Jeremiah Colburn (12 January 1815 – 30 December 1891) was a Boston numismatist. He also collected various other things.

Biography
He lived his whole life in Boston.  He made his living first (1830) as a clerk, then as a merchant (until 1852), and eventually was appointed by President Franklin Pierce as an appraiser for the United States Customs Service (1852–1860).

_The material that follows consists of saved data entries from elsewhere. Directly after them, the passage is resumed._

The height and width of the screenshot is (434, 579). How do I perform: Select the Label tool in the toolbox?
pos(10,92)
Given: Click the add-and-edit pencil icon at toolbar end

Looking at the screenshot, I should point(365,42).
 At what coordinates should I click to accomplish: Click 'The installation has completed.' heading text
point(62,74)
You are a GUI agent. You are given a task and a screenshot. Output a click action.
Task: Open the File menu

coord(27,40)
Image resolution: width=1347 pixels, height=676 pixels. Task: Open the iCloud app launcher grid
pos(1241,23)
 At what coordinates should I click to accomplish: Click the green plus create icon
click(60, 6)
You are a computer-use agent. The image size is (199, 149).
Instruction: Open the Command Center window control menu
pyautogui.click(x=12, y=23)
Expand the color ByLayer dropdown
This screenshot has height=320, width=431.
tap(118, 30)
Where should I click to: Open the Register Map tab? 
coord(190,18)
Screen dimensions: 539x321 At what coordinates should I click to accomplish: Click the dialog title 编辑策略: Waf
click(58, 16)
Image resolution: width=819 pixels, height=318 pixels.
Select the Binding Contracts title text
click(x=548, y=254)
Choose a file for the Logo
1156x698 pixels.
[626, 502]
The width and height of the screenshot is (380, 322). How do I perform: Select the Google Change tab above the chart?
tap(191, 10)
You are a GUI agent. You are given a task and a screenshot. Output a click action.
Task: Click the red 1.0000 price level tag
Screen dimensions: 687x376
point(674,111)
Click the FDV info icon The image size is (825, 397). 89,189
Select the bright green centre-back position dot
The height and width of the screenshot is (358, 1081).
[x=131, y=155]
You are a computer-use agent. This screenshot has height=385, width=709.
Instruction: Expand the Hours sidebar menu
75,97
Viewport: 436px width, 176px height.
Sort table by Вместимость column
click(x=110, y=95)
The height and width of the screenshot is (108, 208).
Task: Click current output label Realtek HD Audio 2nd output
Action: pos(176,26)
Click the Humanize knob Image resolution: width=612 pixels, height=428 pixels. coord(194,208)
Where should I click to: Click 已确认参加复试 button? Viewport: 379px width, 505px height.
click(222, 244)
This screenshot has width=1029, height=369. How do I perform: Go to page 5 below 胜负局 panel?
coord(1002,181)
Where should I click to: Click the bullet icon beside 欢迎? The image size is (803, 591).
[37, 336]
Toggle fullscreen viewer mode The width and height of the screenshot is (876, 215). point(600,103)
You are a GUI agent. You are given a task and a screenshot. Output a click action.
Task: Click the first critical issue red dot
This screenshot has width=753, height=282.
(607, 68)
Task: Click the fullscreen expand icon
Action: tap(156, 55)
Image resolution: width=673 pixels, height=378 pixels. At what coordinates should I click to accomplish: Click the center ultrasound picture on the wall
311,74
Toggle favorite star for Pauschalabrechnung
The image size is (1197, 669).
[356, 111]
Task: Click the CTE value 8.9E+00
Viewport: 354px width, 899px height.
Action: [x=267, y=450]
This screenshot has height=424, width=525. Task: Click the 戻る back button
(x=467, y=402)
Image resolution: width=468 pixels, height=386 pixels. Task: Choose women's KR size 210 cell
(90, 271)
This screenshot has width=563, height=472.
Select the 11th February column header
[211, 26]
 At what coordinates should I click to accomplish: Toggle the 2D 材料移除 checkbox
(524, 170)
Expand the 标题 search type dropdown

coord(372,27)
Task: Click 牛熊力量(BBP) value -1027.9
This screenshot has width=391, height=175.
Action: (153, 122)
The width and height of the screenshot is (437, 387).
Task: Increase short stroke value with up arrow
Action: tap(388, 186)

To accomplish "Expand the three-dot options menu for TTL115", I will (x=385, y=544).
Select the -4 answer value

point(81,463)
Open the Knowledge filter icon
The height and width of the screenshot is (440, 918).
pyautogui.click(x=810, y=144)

He started his collecting activity with coins, and afterward turned his attention to shells, minerals, etc., and finally to books, autographs, manuscripts, portraits, and engravings relating to the United States, including continental money and the more recent issues of paper tokens. In 1840, he began a collection of bank notes. In 1857 he contributed articles to the Historical Magazine on U.S. coins and coinage, which were followed for several years by short articles on these subjects in Notes and Queries. He was one of the founders of the Boston Numismatic Society (1860), had been its curator, vice president, and president (1865–1891), and was one of the editors of the American Journal of Numismatics (1870–1891).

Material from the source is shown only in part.